List all lines of the data that include the string "Games".

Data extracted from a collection
◆ ◆ ◆ ◆ ◆
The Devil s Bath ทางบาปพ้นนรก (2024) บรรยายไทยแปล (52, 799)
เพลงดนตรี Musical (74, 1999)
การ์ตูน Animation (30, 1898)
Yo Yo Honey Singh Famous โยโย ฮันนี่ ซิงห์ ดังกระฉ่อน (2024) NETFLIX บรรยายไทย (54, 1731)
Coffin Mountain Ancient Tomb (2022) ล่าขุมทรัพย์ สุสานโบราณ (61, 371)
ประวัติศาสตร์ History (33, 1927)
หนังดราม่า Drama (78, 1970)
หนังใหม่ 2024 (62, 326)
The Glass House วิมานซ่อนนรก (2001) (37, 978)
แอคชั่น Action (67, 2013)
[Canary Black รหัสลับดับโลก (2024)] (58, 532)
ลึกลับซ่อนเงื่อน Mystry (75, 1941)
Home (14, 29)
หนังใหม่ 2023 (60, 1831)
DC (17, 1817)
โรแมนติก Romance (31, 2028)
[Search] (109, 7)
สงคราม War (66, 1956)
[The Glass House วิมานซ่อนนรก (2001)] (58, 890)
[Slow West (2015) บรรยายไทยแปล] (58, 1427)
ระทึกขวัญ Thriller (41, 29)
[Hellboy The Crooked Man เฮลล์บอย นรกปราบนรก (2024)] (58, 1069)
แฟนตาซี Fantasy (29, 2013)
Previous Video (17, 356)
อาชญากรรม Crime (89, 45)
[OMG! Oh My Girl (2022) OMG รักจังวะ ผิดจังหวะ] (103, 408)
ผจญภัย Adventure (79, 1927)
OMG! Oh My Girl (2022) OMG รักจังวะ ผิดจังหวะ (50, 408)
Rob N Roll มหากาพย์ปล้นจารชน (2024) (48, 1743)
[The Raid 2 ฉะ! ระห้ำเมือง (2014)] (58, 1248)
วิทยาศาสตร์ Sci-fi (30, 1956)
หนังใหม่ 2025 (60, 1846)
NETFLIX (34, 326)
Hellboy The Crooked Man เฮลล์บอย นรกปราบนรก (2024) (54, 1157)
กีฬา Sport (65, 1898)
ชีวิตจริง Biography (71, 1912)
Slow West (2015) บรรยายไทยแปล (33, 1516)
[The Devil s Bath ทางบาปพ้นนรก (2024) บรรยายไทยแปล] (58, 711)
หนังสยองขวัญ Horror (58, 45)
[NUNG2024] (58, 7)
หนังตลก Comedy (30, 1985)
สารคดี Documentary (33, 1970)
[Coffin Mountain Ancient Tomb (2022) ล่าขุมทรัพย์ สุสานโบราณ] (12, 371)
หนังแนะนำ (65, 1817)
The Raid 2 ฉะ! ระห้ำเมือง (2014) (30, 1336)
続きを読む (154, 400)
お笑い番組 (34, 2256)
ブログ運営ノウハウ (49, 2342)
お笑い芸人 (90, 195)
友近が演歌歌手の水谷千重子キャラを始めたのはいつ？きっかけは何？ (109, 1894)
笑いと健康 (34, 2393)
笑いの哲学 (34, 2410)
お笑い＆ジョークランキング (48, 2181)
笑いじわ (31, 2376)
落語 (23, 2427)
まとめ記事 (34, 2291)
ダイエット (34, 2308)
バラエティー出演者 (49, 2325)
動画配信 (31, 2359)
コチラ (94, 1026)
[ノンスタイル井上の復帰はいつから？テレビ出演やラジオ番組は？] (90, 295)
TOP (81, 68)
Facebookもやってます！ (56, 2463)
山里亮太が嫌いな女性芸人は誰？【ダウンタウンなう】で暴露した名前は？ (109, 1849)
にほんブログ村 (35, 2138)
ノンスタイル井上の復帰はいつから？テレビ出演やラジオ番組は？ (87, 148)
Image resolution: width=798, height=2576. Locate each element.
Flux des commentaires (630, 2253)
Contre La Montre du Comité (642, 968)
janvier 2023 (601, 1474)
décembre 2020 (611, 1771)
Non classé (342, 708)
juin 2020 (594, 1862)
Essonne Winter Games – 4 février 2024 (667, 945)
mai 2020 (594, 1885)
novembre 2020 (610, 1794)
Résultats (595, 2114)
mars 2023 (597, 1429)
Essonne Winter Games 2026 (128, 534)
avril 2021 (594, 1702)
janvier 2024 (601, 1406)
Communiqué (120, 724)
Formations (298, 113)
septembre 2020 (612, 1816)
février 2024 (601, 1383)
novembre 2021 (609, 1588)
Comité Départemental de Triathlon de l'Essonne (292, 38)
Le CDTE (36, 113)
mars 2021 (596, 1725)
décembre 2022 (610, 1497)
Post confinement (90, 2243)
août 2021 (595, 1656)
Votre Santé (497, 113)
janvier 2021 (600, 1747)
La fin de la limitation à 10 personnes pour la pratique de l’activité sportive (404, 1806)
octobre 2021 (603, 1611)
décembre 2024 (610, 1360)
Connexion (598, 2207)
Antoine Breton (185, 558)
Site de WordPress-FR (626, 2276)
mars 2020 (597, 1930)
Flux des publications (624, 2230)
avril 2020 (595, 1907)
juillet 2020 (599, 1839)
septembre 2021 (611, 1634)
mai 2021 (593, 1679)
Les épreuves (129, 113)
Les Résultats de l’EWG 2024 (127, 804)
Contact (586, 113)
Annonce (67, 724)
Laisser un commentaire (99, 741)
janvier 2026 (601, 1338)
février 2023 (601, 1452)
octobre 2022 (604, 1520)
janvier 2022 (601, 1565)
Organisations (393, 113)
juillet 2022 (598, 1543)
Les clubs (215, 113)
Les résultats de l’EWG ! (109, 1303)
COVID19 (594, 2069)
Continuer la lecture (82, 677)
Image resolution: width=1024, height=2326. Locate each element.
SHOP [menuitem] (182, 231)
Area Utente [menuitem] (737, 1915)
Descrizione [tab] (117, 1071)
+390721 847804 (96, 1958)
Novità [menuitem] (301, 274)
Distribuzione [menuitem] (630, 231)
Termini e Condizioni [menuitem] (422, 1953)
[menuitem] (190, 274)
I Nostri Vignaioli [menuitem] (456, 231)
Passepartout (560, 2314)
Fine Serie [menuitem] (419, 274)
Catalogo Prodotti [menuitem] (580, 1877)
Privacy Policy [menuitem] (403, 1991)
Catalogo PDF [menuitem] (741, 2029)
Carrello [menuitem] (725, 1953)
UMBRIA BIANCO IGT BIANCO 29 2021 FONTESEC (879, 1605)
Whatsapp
◆ ◆ ◆ ◆ ◆
• SOLUTION FOR THIS EXERCISE:
Essonne Winter Games – 4 février 2024 (667, 945)
Essonne Winter Games 2026 (128, 534)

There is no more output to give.